Work to complete: Copy each line from the records below in which the word "screenshot" is found.

Data extract:
================================

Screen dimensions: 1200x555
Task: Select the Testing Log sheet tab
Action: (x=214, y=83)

================================

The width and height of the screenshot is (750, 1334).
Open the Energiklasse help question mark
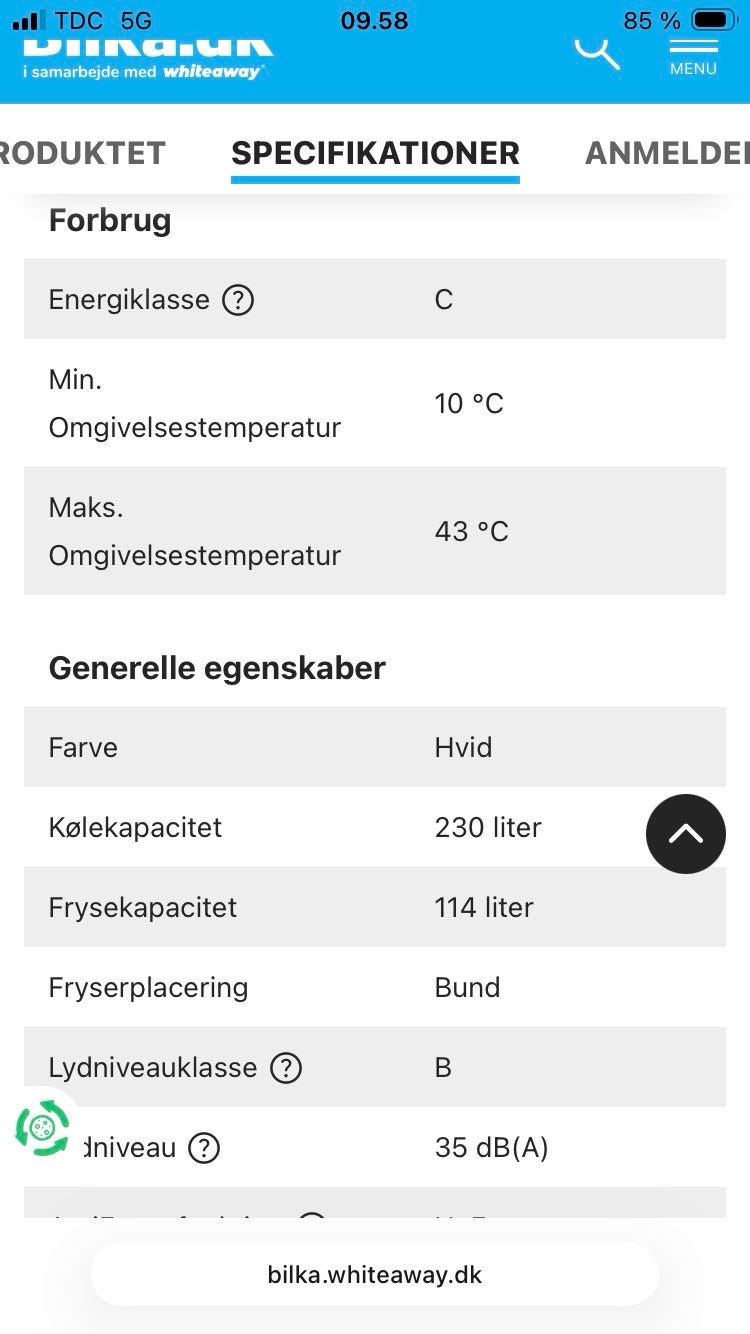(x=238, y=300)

================================

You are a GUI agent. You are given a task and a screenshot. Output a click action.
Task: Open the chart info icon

================================

Finished task:
The width and height of the screenshot is (750, 1334).
You are a GUI agent. You are given a task and a screenshot. Output a click action.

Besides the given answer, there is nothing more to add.